TEXT EXTRACT:
○ ○ ○

This paper can be found here.


Systemic crises reopen the question of what is the role of competition policy in such scenarios. The main issues are whether competition is desirable at all in times of systemic crises, and how to limit potential negative effects of state intervention on competition in the medium and long term.

The paper investigates these questions, and is particularly interesting because it was written while the aftershocks of the crisis were still being felt. It notes that while the crisis started in the financial sector, it had an important impact on the real economy. Nonetheless, the paper focused mostly on interventions in the financial sphere, which are – at least at present – of limited interest to us. As such, I will focus on the sections of the paper that are likely to prove more relevant to us going forward.

Section II provides an overview of the relationship between the financial sector and competition law.

Most of this section is not really relevant for us. It discusses characteristics of financial markets such as the imbalance between normal short-term claims and long-term liabilities, the risk of bank runs this creates, moral hazard, crisis contagion and safety net arrangements. The section also discusses how competition policy was applied cautiously in the banking sector for a long time – with banks being practically exempt from competition law until recent decades.  This reflects the fact that, while the general argument in favour of competition in terms of cost minimization and allocative efficiency applies to the banking industry,  the standard competitive paradigm may not fully apply to this sector because of features like  asymmetric information in corporate relationships, switching costs and network effects in retail banking.

At the same time, the balance that was long struck between promoting competition (in terms of efficiency, quality provision, innovation and international competitiveness) and preventing systemic instability was far from being optimal. Until the 1980’s, the prevailing view both in the academic literature and in the policy arena was that competition created instability. In particular, intense competition was perceived to favour excessive risk taking, thus leading to a higher risk of individual bank failure. Regulation was believed to help mitigate this perverse link – and, as such, it was tight, and central banks were in many instances complacent with collusive agreements among banks, sometimes even fostering them. The view on the trade-off between competition and stability has since evolved. Recent work shows that panic runs can occur independently of the degree of competition in the market and that the negative relationship between competition and stability is not particularly robust. Finally, some empirical evidence finds that fewer regulatory restrictions – lower barriers to bank entry and fewer restrictions on bank activities that foster competition – lead to reduced banking fragility, suggesting that regulatory restrictions limiting competition are not beneficial in terms of stability.

Section III looks at the role of competition policy in financial sector rescue and restructuring.

During the last financial crisis, state aid, nationalisation and mega-mergers all took place, and two schools emerged as regards the role of competition law. Some argued that competition rules should be suspended for the duration of the crisis, thus allowing regulators to focus only on the objective of safeguarding the stability of the financial system. Others stressed instead the importance of applying strict competition rules during a crisis in order to ensure a level playing field and a coordinated reaction to the crisis, and to avoid a wasteful subsidy race between countries to attract depositors and investors. Moreover, the long-term effects of relaxing competition policy can be serious. Mergers that lead to very concentrated markets in particular are almost impossible to reverse.

○ ○ ○

MATERIAL PROVIDED:
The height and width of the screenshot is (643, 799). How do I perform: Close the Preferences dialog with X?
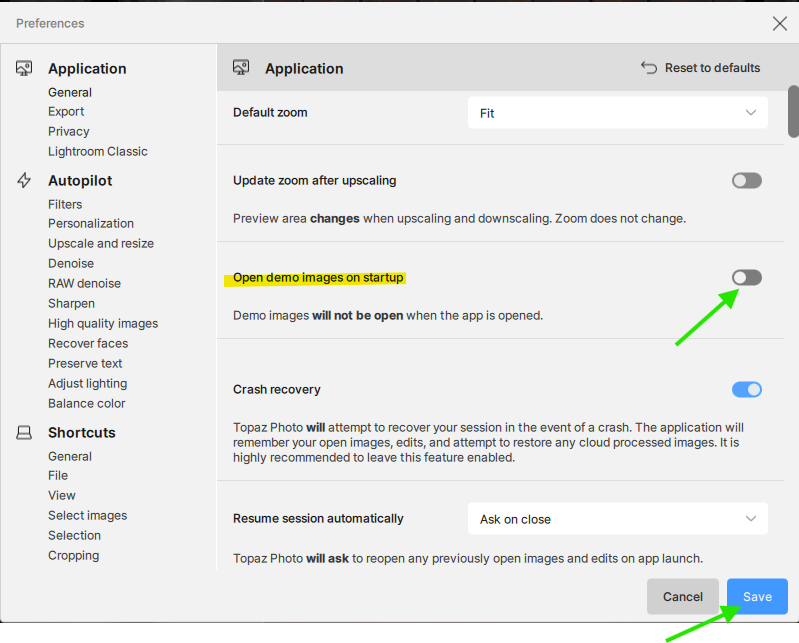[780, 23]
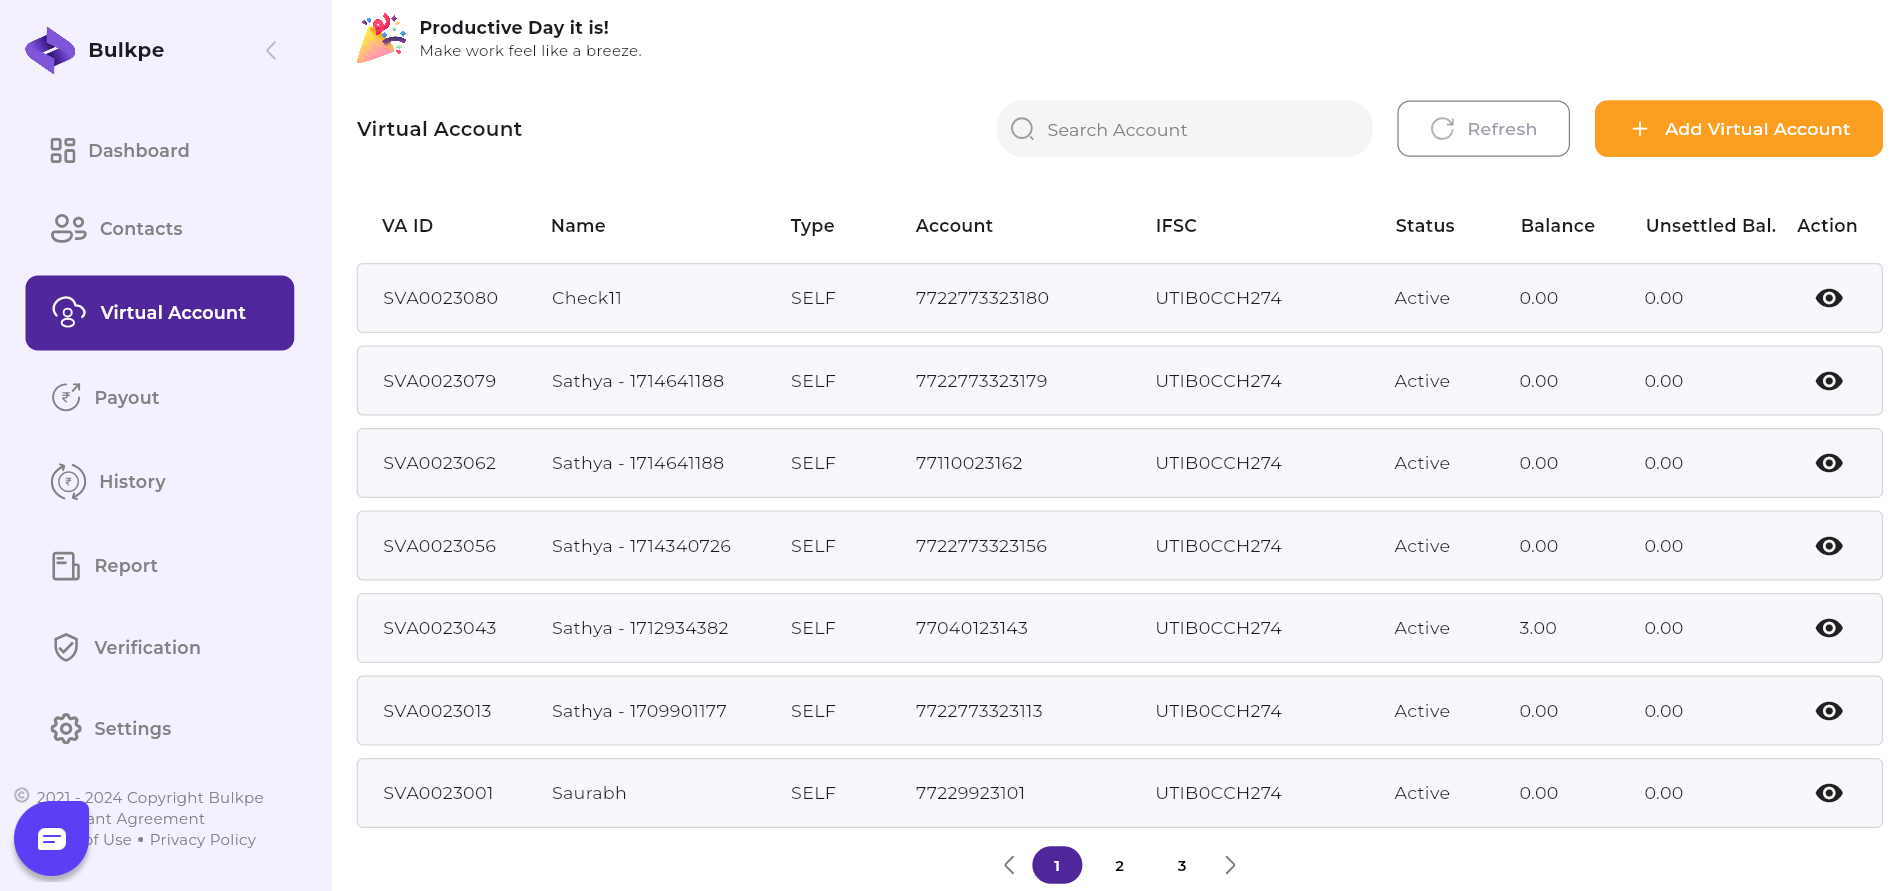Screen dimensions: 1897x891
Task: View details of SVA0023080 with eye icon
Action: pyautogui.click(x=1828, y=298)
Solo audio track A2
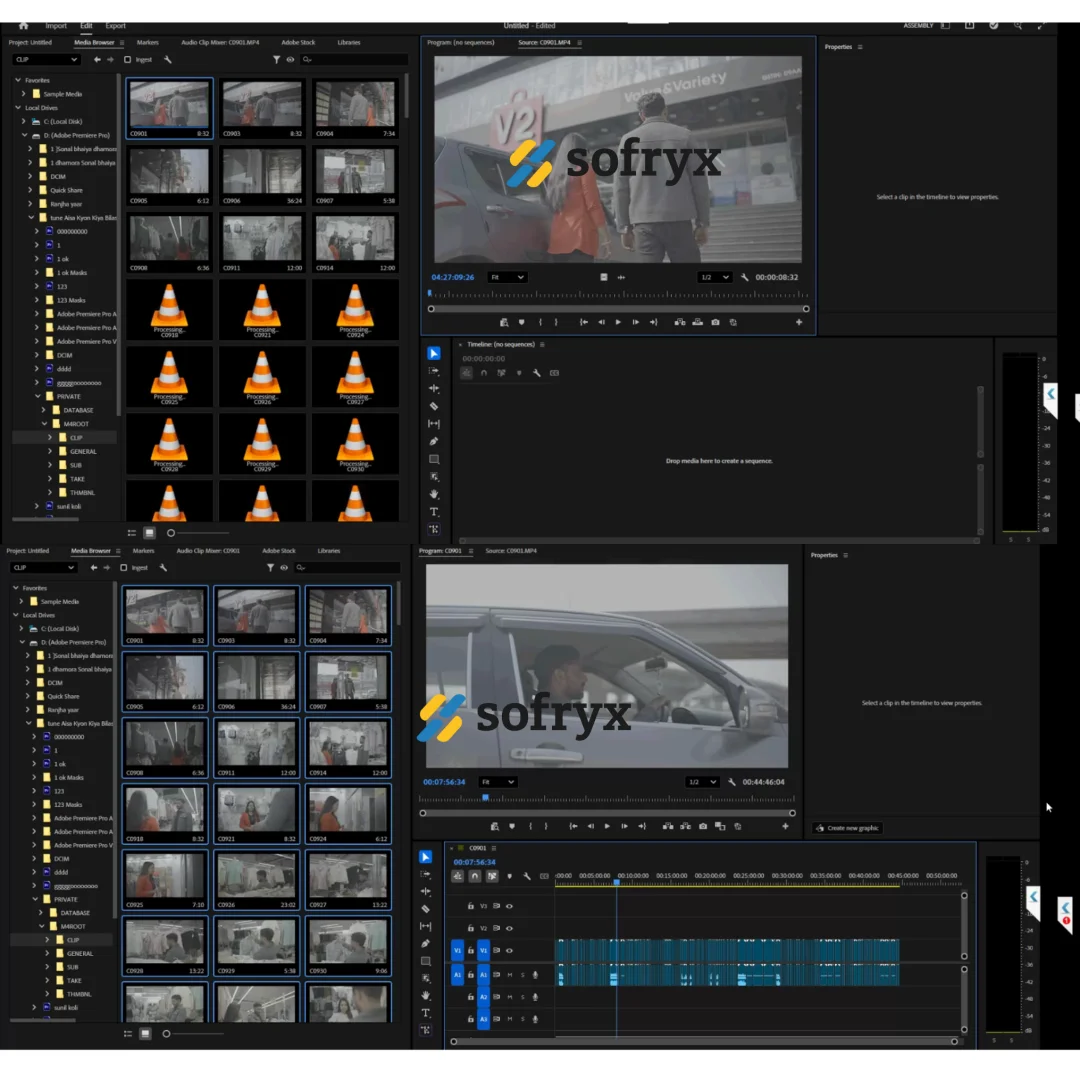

○ ○ ○

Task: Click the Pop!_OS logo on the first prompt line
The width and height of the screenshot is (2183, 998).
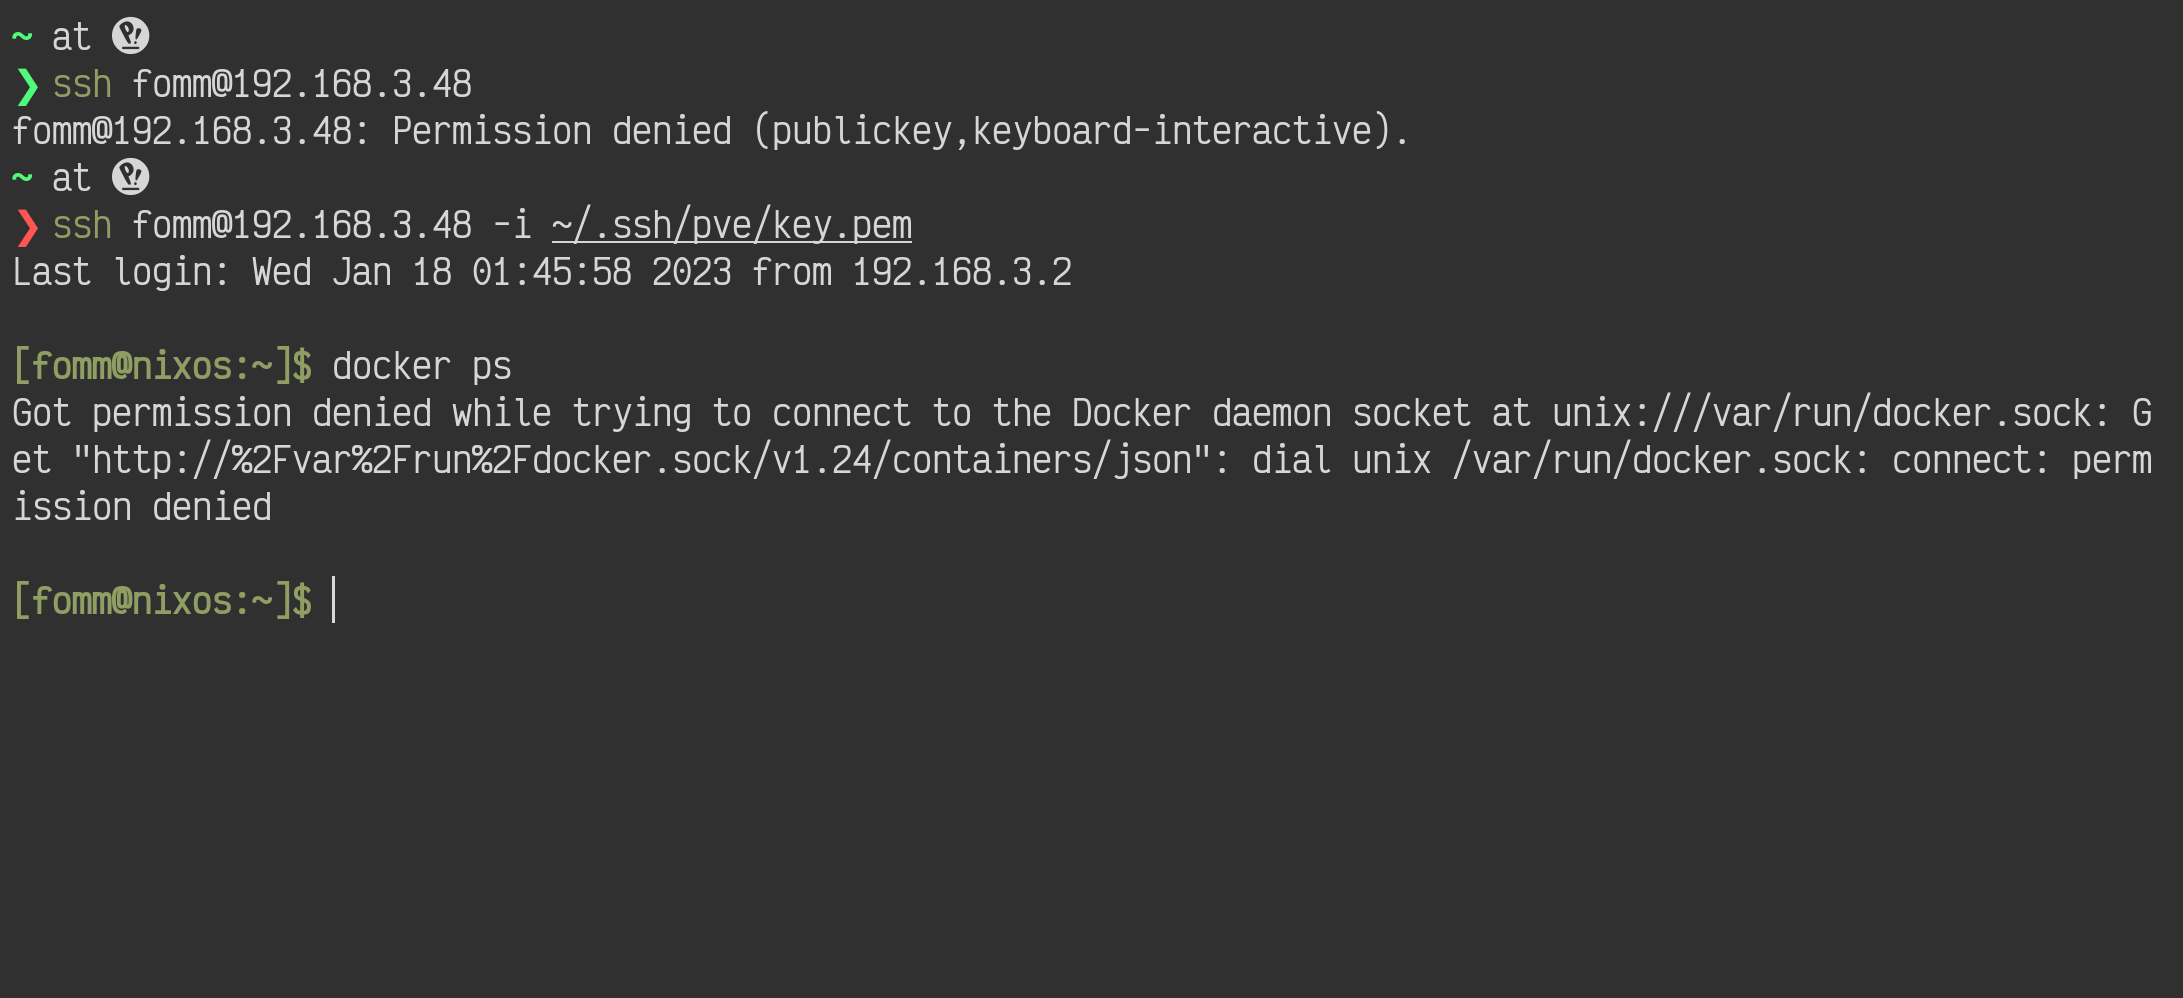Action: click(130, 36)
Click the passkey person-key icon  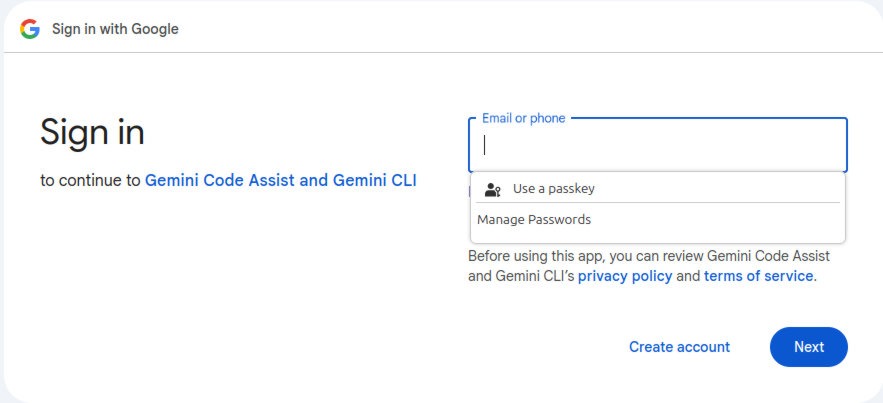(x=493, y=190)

○ ○ ○

CHALLENGE: Transcribe, word for word, the stretch of the text on competition policy in systemic crises from "During the last" through "impossible to reverse.".

RESPONSE BELOW:
During the last financial crisis, state aid, nationalisation and mega-mergers all took place, and two schools emerged as regards the role of competition law. Some argued that competition rules should be suspended for the duration of the crisis, thus allowing regulators to focus only on the objective of safeguarding the stability of the financial system. Others stressed instead the importance of applying strict competition rules during a crisis in order to ensure a level playing field and a coordinated reaction to the crisis, and to avoid a wasteful subsidy race between countries to attract depositors and investors. Moreover, the long-term effects of relaxing competition policy can be serious. Mergers that lead to very concentrated markets in particular are almost impossible to reverse.